**Exercise directions:** Reproduce each of the entries below line for line, with no changes.

──────── Source data ────────

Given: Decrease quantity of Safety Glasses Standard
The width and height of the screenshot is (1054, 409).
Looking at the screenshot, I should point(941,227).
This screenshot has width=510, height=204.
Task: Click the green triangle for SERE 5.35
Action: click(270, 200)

────────

**Right answer:**
Given: Decrease quantity of Safety Glasses Standard
The width and height of the screenshot is (1054, 409).
Looking at the screenshot, I should point(941,227).
This screenshot has width=510, height=204.
Task: Click the green triangle for SERE 5.35
Action: click(270, 200)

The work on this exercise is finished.